We have not tried this particular approach beyond 10 days after injury, but we did a study a few years ago showing efficacy of brain only stimulation initiated 8 weeks after injury that showed positive effects. This would be considered subacute in people, but researchers consider this a more chronic time point in rats.

(2) Can these findings be replicated in larger animals with more similar anatomy to humans? This is particularly important with electrical stimulation, as the current flow depends a lot on anatomical differences.

Yes, we have a translational grant from New York State to look at the same model in rats, cats and people. This is a collaboration between 3 labs. My lab did the rat study. Jack Martin, PhD, who designed and tested the approach originally in rats, is doing the cat work in his lab. The human part of the translational grant is being done in Noam Harel’s lab at the Bronx VA. A computer model of how current flows in the body is designed to make the dose of current similar in each of the three species.
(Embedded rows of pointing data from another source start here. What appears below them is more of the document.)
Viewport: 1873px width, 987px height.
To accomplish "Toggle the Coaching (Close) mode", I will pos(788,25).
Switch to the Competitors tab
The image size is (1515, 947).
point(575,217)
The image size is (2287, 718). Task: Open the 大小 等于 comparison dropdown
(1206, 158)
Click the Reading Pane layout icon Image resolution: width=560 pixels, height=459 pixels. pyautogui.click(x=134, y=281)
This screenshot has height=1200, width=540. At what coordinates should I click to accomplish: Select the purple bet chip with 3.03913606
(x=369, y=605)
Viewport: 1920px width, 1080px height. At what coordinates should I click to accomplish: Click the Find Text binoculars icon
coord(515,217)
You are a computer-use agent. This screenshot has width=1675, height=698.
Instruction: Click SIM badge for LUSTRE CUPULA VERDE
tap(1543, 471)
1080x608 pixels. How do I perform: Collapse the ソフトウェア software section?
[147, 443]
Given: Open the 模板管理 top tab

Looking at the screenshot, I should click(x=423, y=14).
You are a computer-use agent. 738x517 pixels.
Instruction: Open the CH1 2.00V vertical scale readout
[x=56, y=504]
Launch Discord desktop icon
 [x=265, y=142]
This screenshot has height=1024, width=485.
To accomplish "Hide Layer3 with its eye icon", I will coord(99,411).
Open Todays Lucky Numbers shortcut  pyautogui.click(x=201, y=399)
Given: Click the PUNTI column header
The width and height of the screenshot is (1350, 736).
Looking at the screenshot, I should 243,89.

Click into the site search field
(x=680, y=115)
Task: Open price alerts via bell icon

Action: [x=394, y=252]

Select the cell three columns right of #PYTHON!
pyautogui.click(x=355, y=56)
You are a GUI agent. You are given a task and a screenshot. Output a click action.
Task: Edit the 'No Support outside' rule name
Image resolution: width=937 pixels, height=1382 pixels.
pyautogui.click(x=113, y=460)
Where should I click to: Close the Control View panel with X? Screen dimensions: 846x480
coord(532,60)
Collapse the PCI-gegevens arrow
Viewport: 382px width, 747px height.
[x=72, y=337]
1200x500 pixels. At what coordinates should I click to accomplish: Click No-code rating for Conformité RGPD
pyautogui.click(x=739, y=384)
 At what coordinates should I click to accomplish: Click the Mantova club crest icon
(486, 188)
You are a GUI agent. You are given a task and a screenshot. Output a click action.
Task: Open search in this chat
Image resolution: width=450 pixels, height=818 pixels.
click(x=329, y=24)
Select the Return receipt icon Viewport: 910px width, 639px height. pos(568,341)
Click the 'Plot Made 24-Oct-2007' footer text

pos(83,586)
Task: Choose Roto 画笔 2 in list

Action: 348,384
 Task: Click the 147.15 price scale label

(3) While the invasive brain stimulation paradigm used here has been replicated using transcranial magnetic stimulation (TMS) non-invasively in other cases, does TMS replicate the functional improvements seen here?

So far, we are looking only at the immediate effects of stimulation, which show promising effects in humans. We have been working with a company to make neck stimulation more tolerable for people undergoing stimulation. Our hope is that we can find a stimulation method that delivers a similar dose of stimulation in people compared to animals but is also tolerable.

And (4) Can we do better with stimulation parameters? These studies used patterned stimulation of the brain, paired with direct current (think constant) stimulation of the spinal cord. If the goal is to guide meaningful plasticity, what happens if researchers can mimic signaling more similar to that which naturally occurs in a non-injured individual?

Good question. For our current stimulation pattern of motor cortex and cervical spinal cord stimulation, we did an engineering experiment to look at timing between pulses, intensity, duration, timing between pairs, and various burst frequencies. We are using a stimulation intensity and pattern that have been optimized for these parameters. But there are very many stimulation parameters, and our goal in the future is to use data science to improve stimulation further.

I’m looking forward to seeing where this research goes next.